This article claims that 1e2 is interpreted as a string, while this other article on the front page[0] claims that 556474e378 is interpreted as a number. What's correct?
The YAML "Scalars" section[1] says:
> A few examples also use the int, float and null types from the JSON schema.
And includes these examples:
canonical: 1.23015e+3
exponential: 12.3015e+02
So, is the "+" required here or not? Is a YAML parser buggy if it doesn't parse all JSON numbers as numbers?
Edit: Ah, further on, it says:
Canonical Form
Either 0, .inf, -.inf, .nan or scientific notation matching the regular expression
-? [1-9] ( \. [0-9]* [1-9] )? ( e [-+] [1-9] [0-9]* )?

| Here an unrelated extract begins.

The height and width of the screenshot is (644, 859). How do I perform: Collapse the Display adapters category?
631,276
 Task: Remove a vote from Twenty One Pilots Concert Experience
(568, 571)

The example 1e2 clearly matches this regex, so his YAML parser is broken.
Edit edit:
In YAML 1.1, there were separate definitions of float[2] and int[3] types, where only floats support "scientific" notation, and must have a ".", unlike JSON.
So this article is talking about YAML 1.1, while the other article is talking about YAML 1.2.
What's "correct" depends on whether your YAML parser defaults to YAML 1.1 or 1.2.
Most YAML parsers default to 1.1 for compatibility reasons, because if they default to 1.2 then existing YAML documents expecting 1.1 behavior will be parsed incorrectly.
YAML is a difficult language to parse if you care about getting the correct data.
Which only goes to prove that every replacement of XML eventually ran into the exactly same complexity issues they thought to solve in the first place. Another example of why "just use..." is a losing approach.
The "canonical" form indeed requires an exponent sign, but the tag resolution process in YAML 1.2 (section 10.2.2) does allow its omission. That said however, the equivalent specification in YAML 1.1 [1] does require an exponent sign at any case! It should be no surprise that YAML 1.1 isn't a superset of any version of JSON, but I don't know whether this is intentional or simply an oversight.
While JSON doesn't prevent duplicate keys per se, it doesn't fully specify its semantics anyway and only states that duplicate keys are less "interoperable". And there is an explicit profile of JSON with this requirement (I-JSON [1]), so YAML 1.2.2 can be said to be a superset of some version of JSON.
"X is a superset of some subset of Y" is a weak statement.
This is not about semantics, it's about grammar. While it's fair to say that JSON "usually" is valid YAML, it's still good to be strict about it, because the existence of a single counterexample can be used maliciously.
A JSON implementation that rejects non-unique keys is a valid JSON implementation, so a valid YAML 1.2 implementation is still a valid JSON implementation.
Some things in the world of JSON depend on order, too. There is a Microsoft way of indicating the type of an object using a key that must be first in the JSON syntax.
And such a parser could work with that convention. However, if its complementary formatter printed the objects such that that type field doesn't appear first, it wouldn't be correctly implementing the specification.
> So this article is talking about YAML 1.1, while the other article is talking about YAML 1.2.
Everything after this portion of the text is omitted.